• **Records from a collection**:

▼

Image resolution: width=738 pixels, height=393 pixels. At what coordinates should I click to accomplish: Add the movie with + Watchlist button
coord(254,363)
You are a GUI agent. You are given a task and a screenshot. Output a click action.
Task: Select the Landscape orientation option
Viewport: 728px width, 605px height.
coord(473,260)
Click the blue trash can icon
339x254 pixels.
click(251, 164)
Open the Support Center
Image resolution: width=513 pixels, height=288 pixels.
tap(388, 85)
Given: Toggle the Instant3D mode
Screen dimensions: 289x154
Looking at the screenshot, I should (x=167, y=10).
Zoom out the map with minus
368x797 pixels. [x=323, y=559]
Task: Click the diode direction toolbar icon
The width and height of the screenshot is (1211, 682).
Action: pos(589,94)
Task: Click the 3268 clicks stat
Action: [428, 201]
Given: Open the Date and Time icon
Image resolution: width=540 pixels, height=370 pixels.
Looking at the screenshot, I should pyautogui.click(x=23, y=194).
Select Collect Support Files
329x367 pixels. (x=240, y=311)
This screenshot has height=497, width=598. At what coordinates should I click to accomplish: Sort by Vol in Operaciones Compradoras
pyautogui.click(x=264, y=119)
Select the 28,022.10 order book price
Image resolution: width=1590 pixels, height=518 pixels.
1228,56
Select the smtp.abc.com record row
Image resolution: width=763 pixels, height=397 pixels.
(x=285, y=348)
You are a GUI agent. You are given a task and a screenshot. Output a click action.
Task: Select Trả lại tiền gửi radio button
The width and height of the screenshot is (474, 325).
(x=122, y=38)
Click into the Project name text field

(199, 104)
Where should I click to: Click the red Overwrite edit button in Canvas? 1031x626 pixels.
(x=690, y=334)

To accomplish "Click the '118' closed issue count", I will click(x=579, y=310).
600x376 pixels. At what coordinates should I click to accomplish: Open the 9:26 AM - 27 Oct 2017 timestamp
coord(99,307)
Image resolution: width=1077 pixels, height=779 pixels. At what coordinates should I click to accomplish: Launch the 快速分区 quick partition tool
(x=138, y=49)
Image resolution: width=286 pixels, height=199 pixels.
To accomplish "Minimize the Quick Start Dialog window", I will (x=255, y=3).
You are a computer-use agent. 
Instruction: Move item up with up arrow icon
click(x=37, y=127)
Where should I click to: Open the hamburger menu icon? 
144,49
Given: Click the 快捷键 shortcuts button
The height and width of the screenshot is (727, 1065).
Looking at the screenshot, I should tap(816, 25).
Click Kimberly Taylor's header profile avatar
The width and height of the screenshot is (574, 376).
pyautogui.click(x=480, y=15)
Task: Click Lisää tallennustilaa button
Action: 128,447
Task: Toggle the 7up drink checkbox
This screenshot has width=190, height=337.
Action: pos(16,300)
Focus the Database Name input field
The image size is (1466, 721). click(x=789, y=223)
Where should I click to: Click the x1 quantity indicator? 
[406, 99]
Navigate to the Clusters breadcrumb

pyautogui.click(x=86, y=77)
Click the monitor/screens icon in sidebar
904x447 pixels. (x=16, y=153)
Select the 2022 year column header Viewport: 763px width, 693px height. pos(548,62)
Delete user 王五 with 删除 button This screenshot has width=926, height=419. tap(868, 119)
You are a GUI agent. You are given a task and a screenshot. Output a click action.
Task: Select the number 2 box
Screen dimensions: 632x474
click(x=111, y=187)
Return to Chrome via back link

▲

Go through the entries above and copy each line holding the string "Toggle".

Given: Toggle the Instant3D mode
Task: Toggle the 7up drink checkbox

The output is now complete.